A fall in the cost of renewable energies, ever-improving technologies and the threat of climate change have all come together to make wind and solar energy more attractive than coal across the world.
Still coal accounts for 40 per cent of global electricity, according to the World Bank.
Kenya is set to build a 981.5 megawatt (MW) coal-fired thermal electricity-generating plant in the Manda Bay area, Lamu County, even as costs of renewable energies are falling dramatically and fuelling a push to phase out coal power generation around the world.
Energy Regulatory Commission figures show that as at June 2015, Kenya had an installed electricity generation capacity of 2,299MW. For its population and per capita GDP, Kenya is performing well in terms of power generated. For instance, the country’s power consumption per capita is 167 kWh (2014) compared to 145 kWh in Nigeria, which has a per capita GDP nearly five times higher.

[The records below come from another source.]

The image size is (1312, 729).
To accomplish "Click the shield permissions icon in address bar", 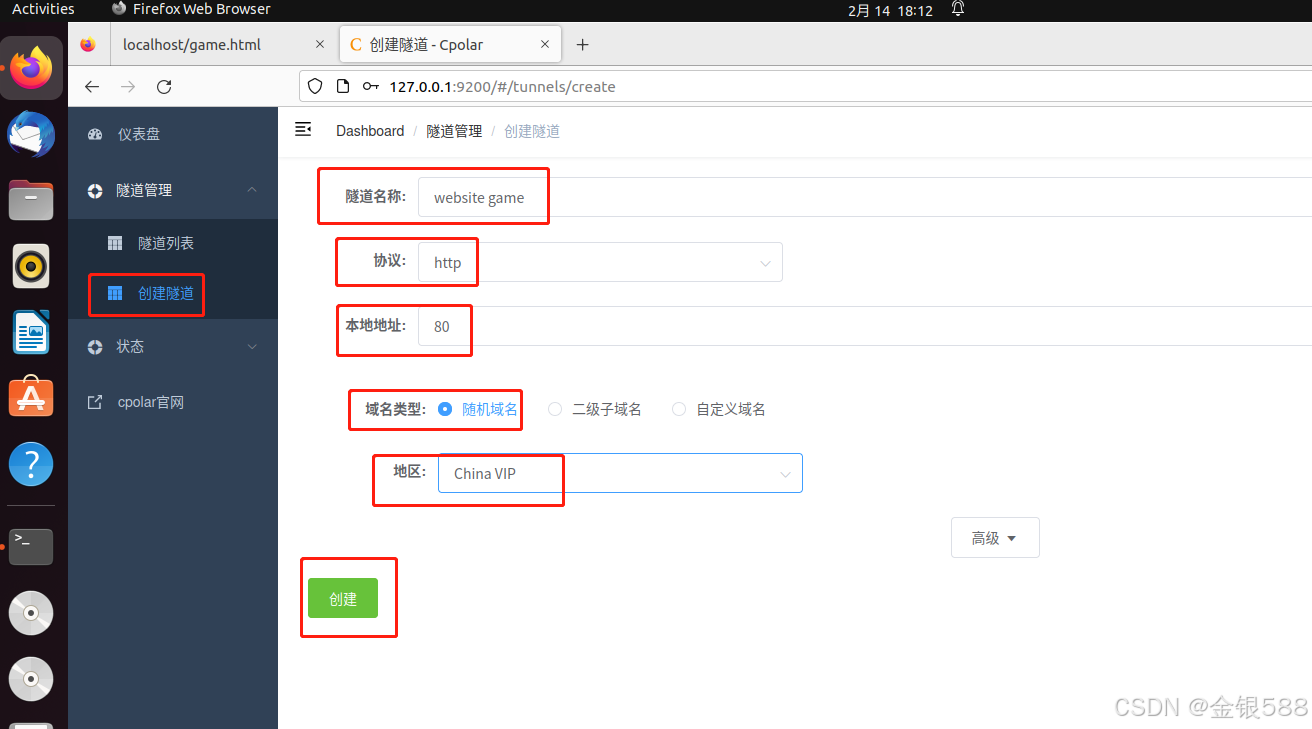I will point(315,86).
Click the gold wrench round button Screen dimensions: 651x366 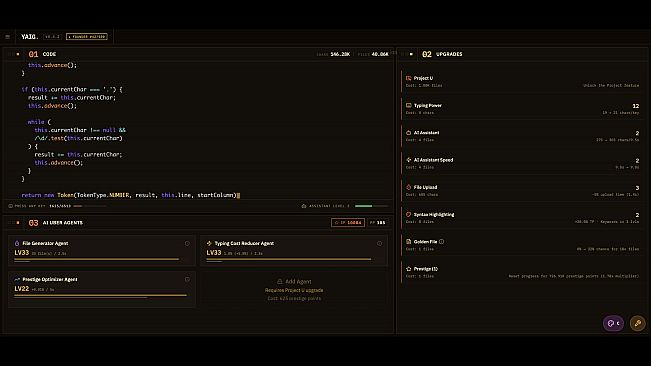(x=638, y=323)
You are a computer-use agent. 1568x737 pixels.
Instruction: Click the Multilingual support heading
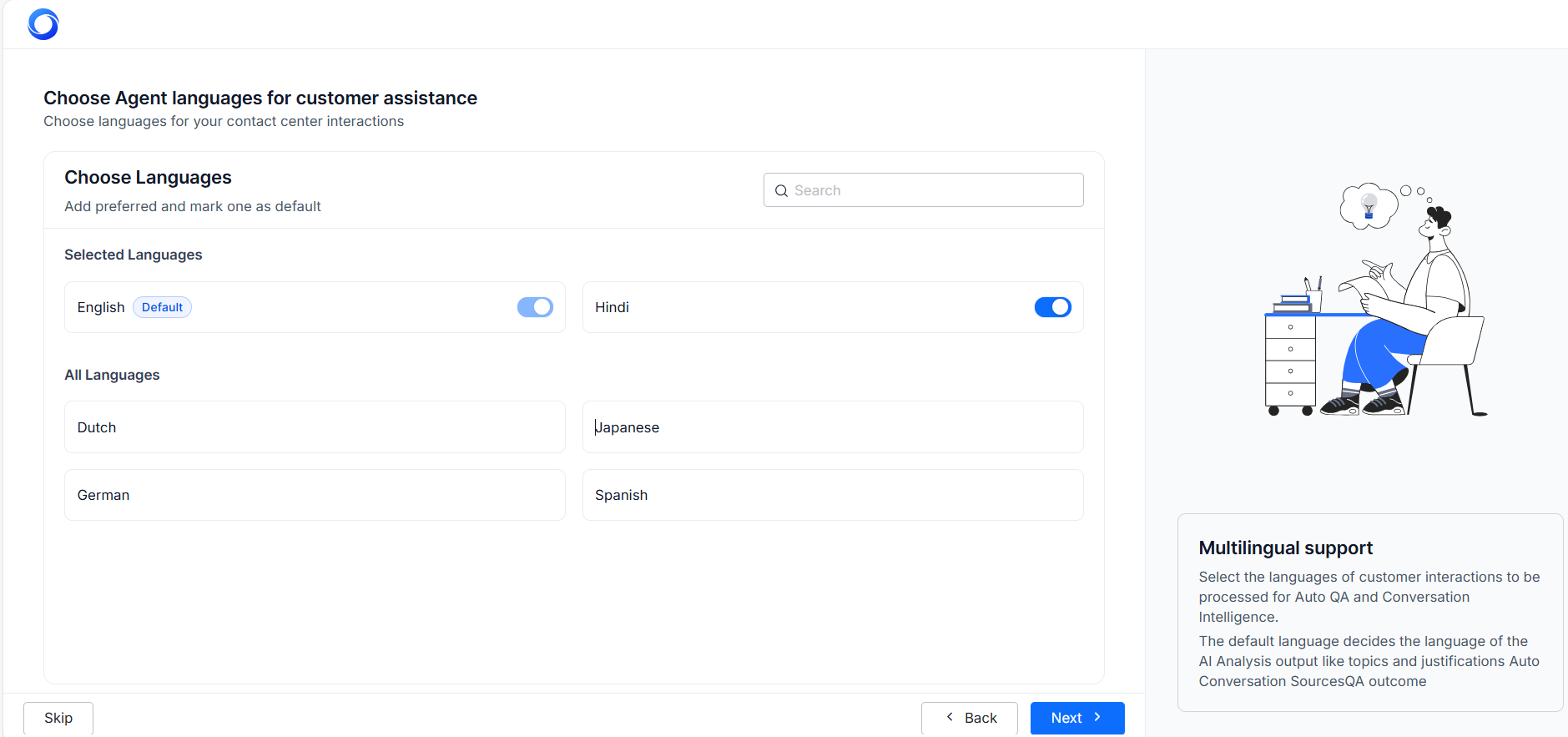[x=1285, y=548]
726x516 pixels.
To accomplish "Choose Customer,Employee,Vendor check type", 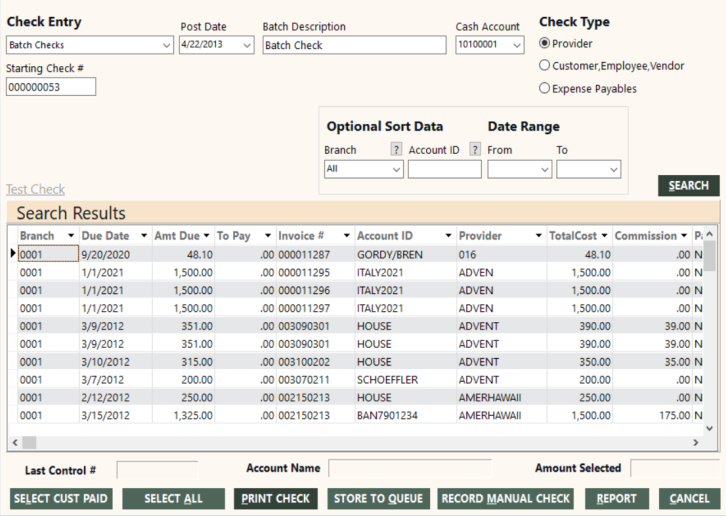I will pyautogui.click(x=545, y=66).
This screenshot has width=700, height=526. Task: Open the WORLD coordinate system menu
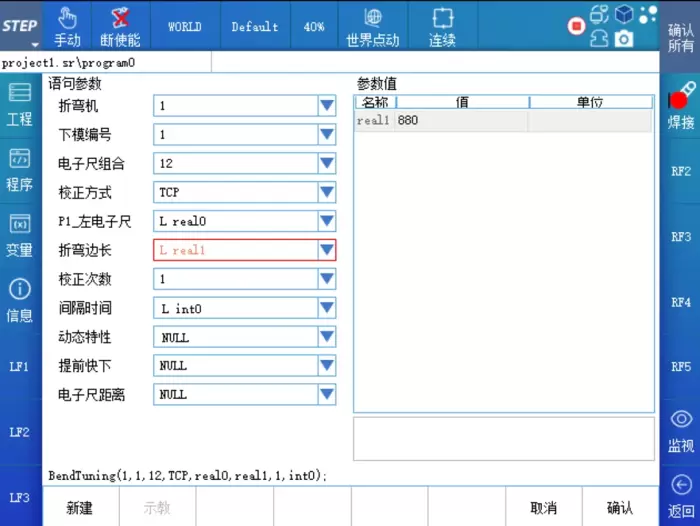coord(184,27)

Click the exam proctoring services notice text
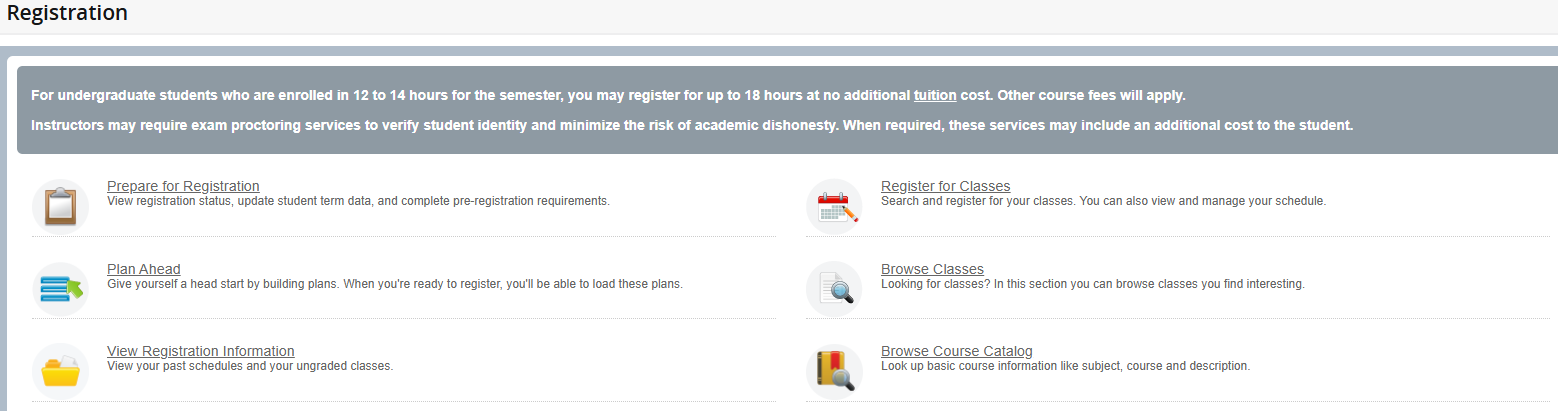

To keep up with demand, Kenya needs to deliver 2,700 MW of new generation capacity by 2020. The successful completion of the Lamu plant would supply a third of the projected energy demand.
However, a NationNewsplex cost-benefit analysis suggests that meeting the future demand through coal power may not be a smart idea due to economic and environmental reasons as well as the nation’s vast green energy potential.
Besides the Sh205 billion it will cost to construct the Lamu plant that has a design life of 30 years and an operating life of up to 50, the coal used will be imported at a hefty cost from South Africa, for five to 10 years, until a 350km rail line is constructed from coal-producing Kitui County to Lamu.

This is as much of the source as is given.